Start of Records supplied
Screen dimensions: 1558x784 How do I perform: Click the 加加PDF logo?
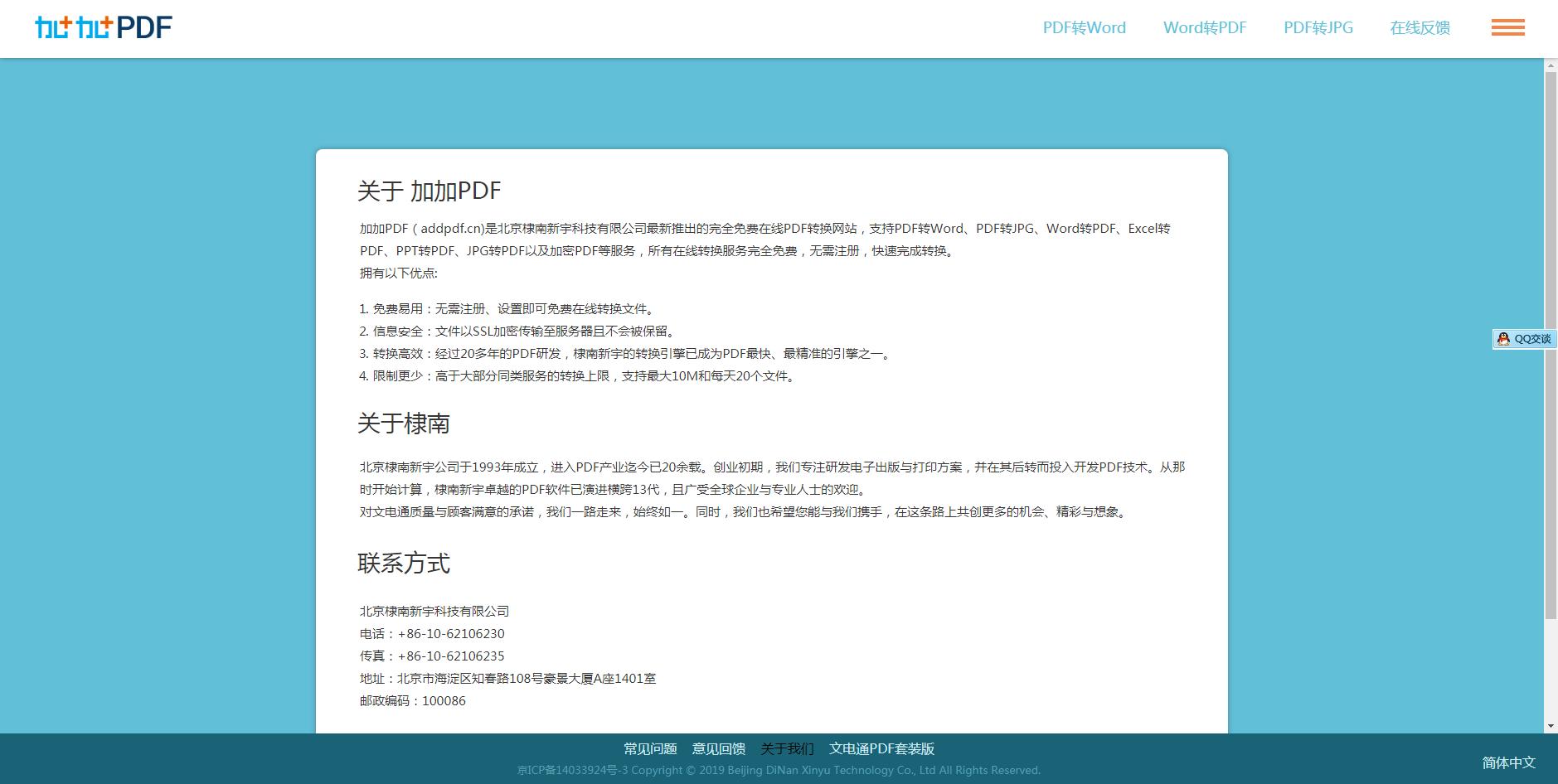[x=104, y=28]
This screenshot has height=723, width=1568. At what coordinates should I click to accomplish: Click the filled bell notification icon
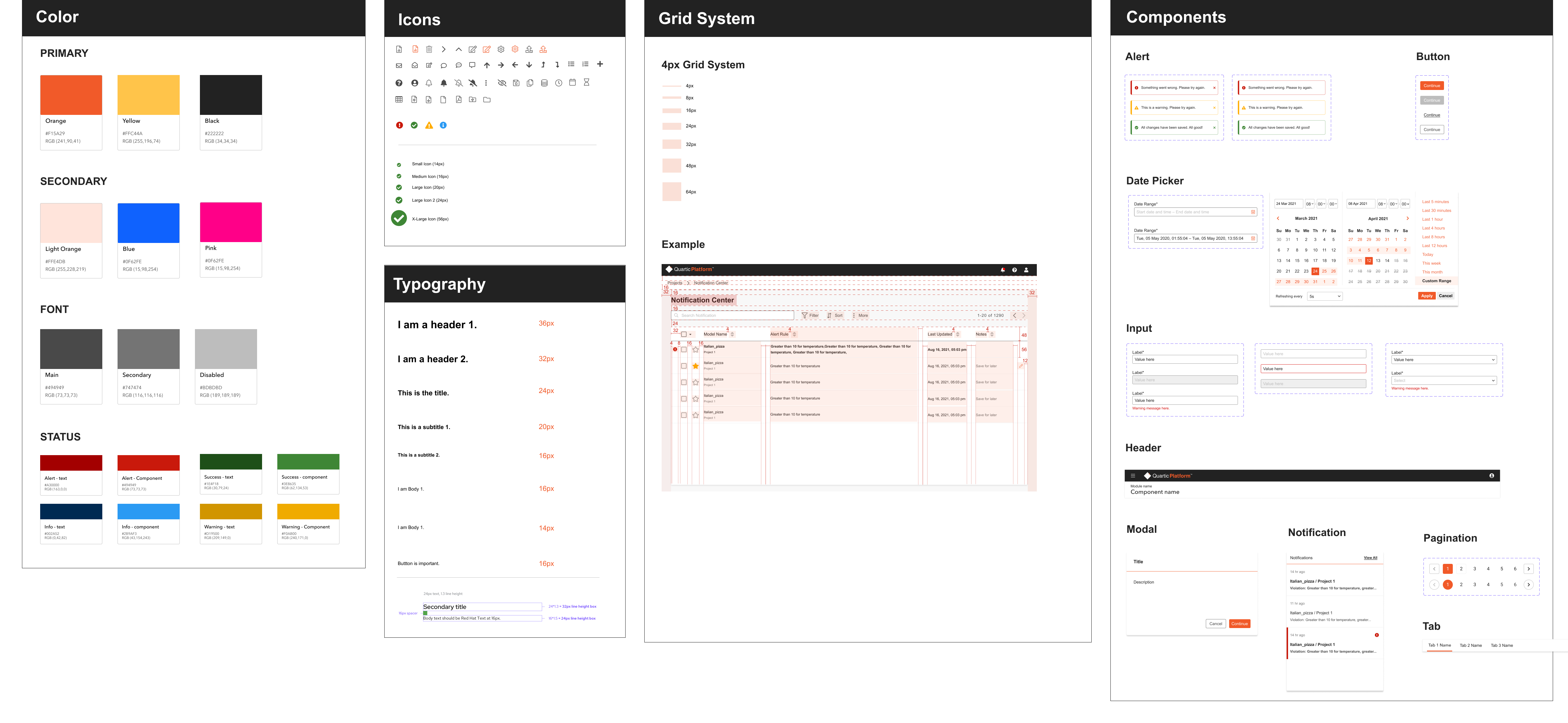tap(444, 83)
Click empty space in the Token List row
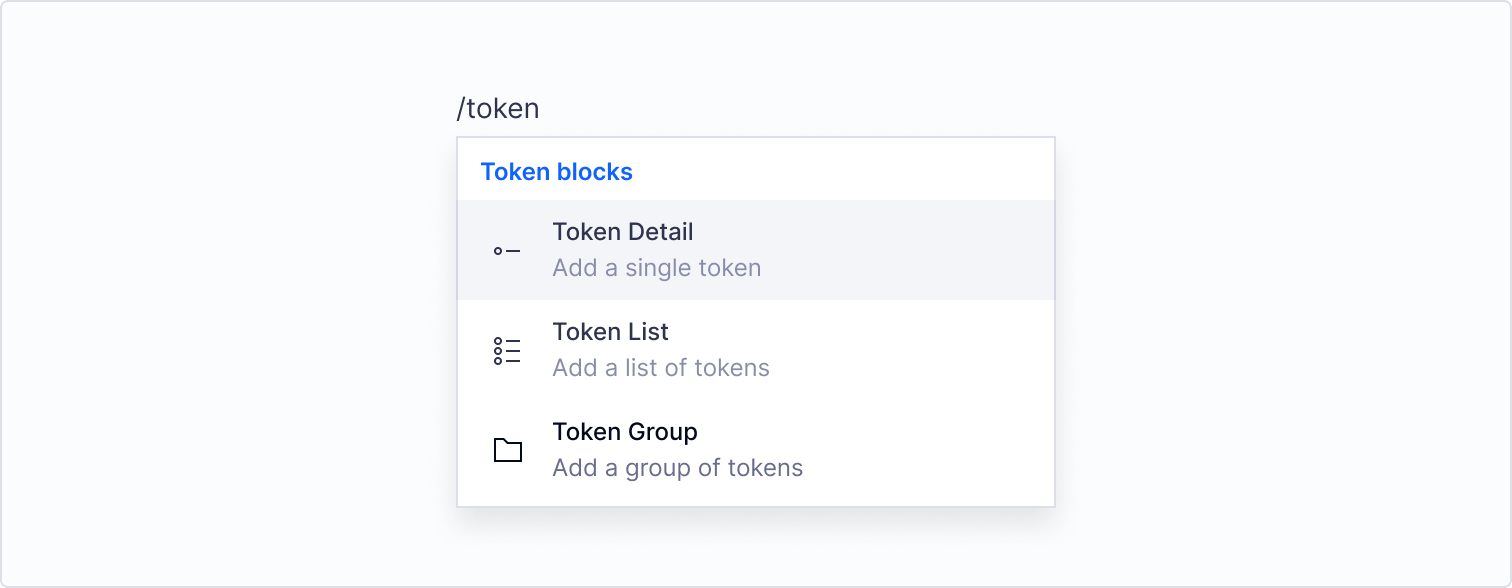The width and height of the screenshot is (1512, 588). click(x=900, y=350)
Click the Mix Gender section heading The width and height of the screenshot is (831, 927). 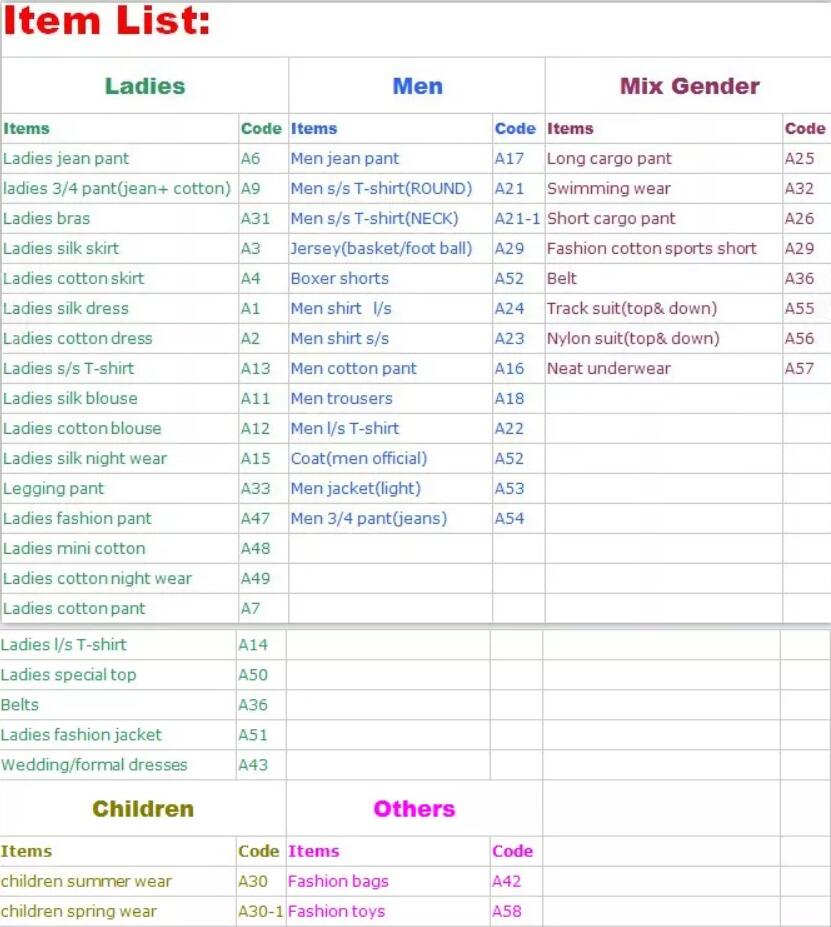pos(689,86)
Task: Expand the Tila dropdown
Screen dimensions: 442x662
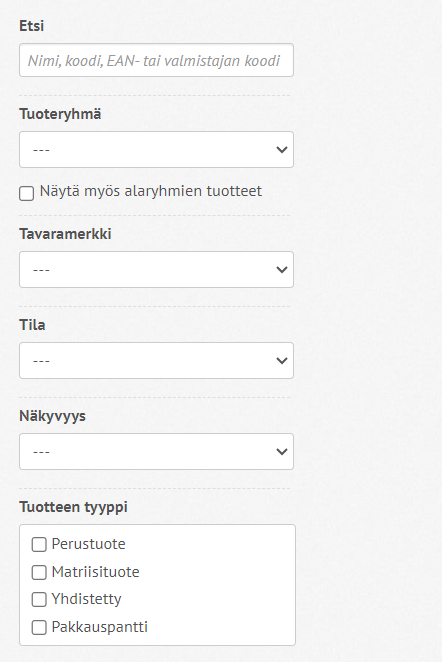Action: pyautogui.click(x=156, y=361)
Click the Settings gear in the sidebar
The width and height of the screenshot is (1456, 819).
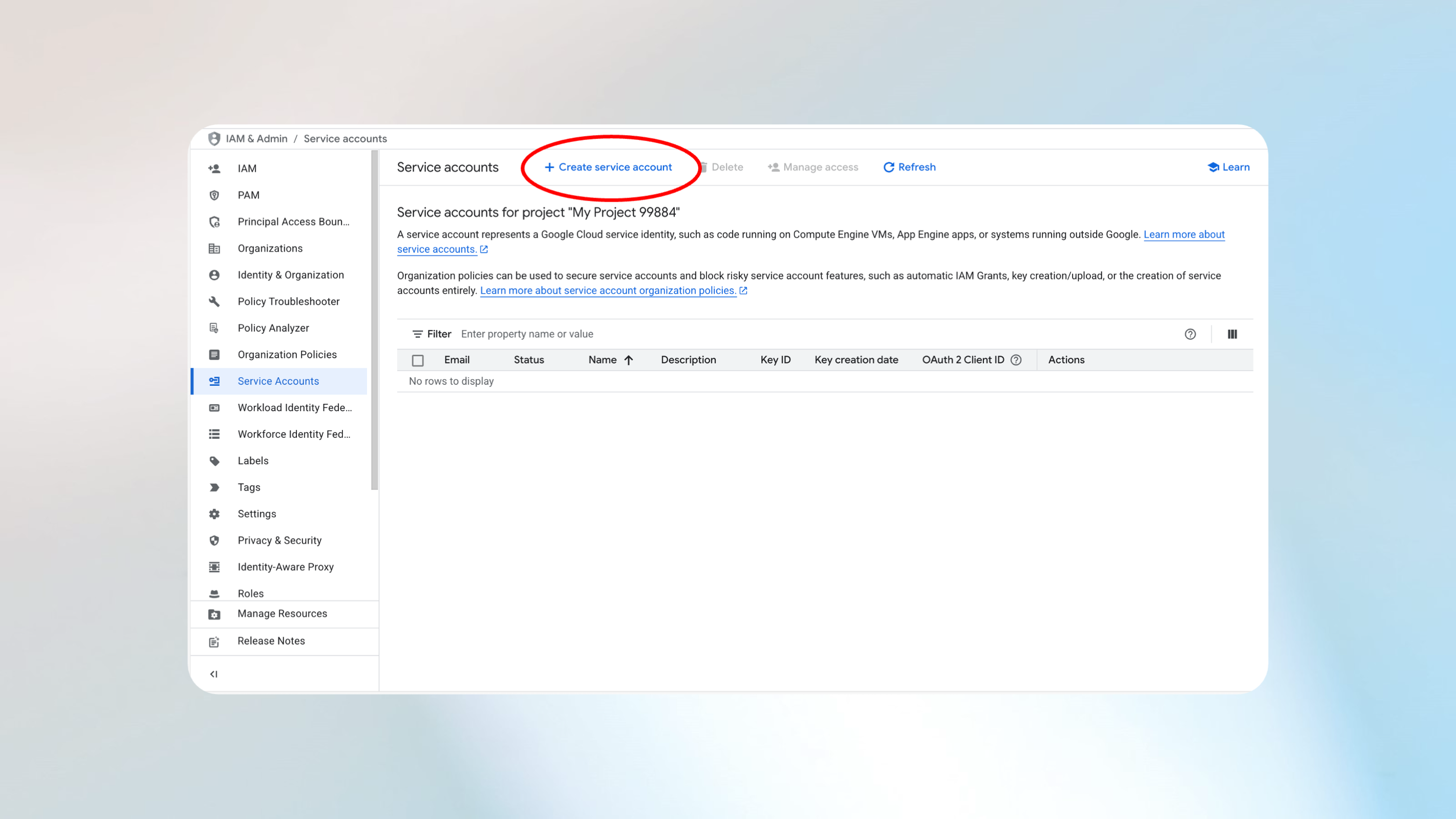click(x=214, y=513)
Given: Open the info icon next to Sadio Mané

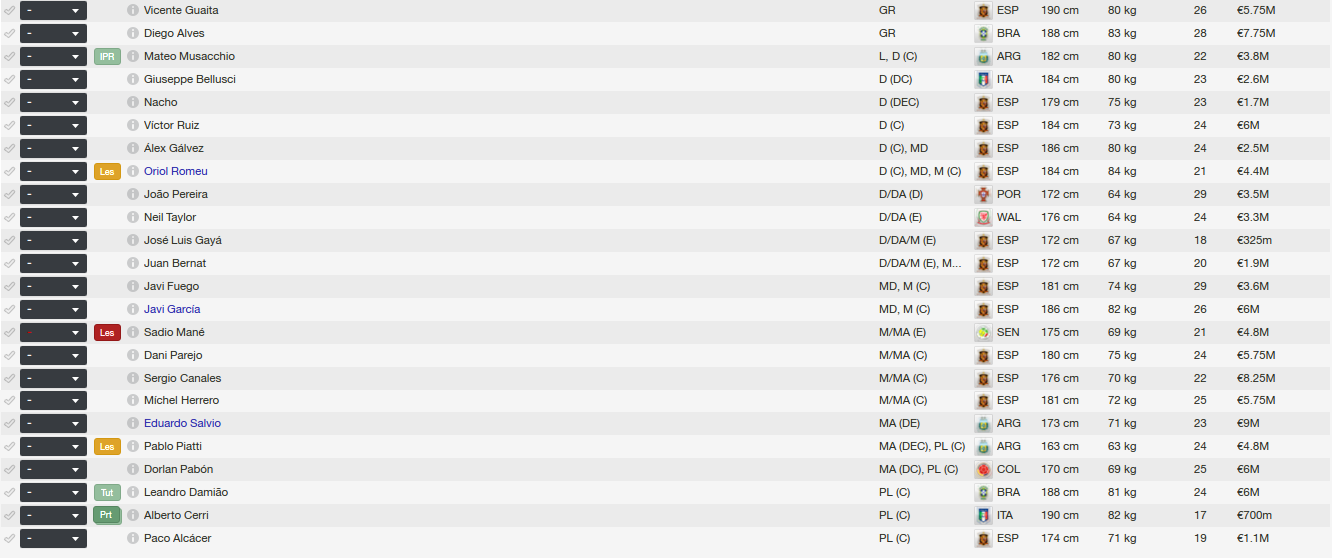Looking at the screenshot, I should (x=133, y=332).
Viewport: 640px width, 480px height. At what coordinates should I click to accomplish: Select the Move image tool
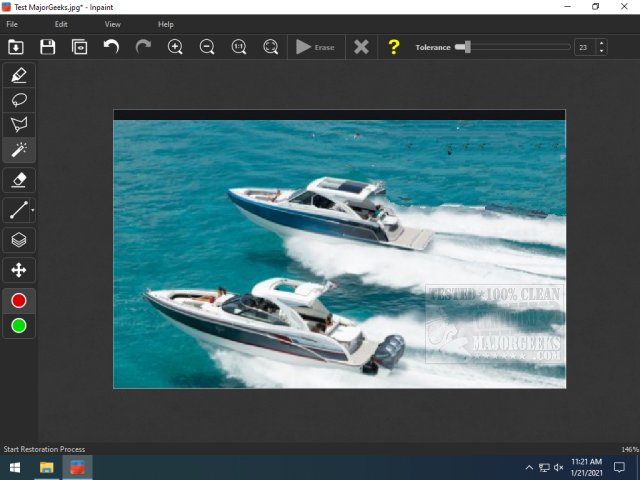[19, 269]
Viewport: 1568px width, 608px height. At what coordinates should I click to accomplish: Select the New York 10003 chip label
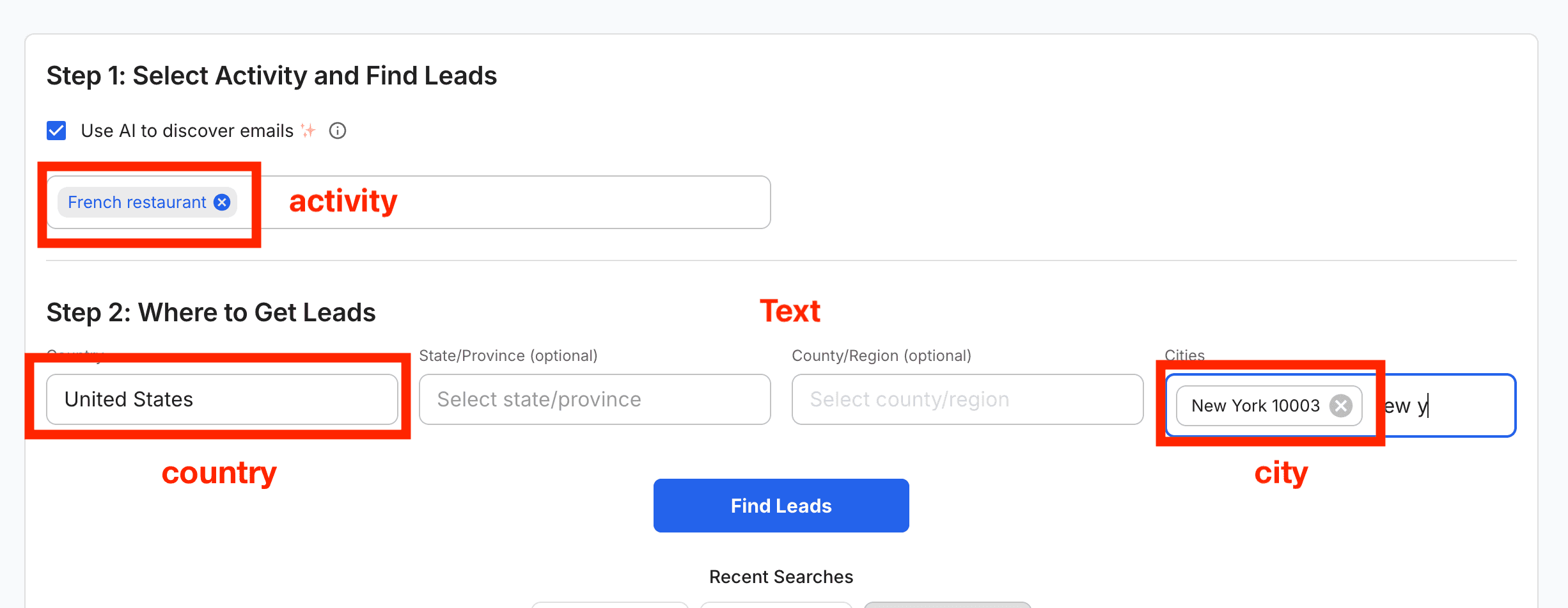tap(1255, 406)
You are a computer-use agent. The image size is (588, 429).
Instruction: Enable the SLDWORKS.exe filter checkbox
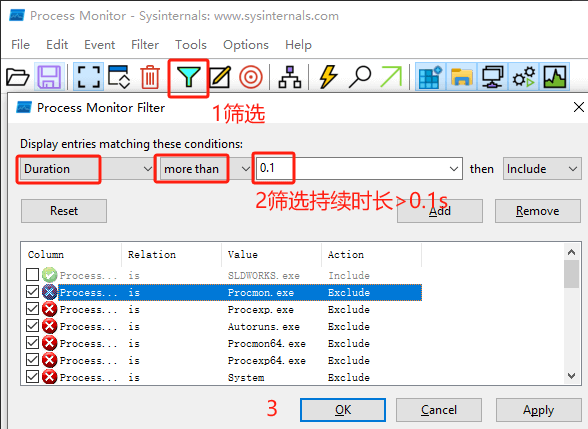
End of Records supplied
Write out the data word for word, from its first line through the line that contains "The width and height of the screenshot is (1512, 588).", both ends included. Leave the pictures out of your answer.

▸ **Exercise solution**:
Screen dimensions: 1558x784 How do I perform: Click the 加加PDF logo?
[x=104, y=28]
This screenshot has height=723, width=1568. At what coordinates should I click to accomplish: Click the filled bell notification icon
tap(444, 83)
Click empty space in the Token List row
The width and height of the screenshot is (1512, 588). click(x=900, y=350)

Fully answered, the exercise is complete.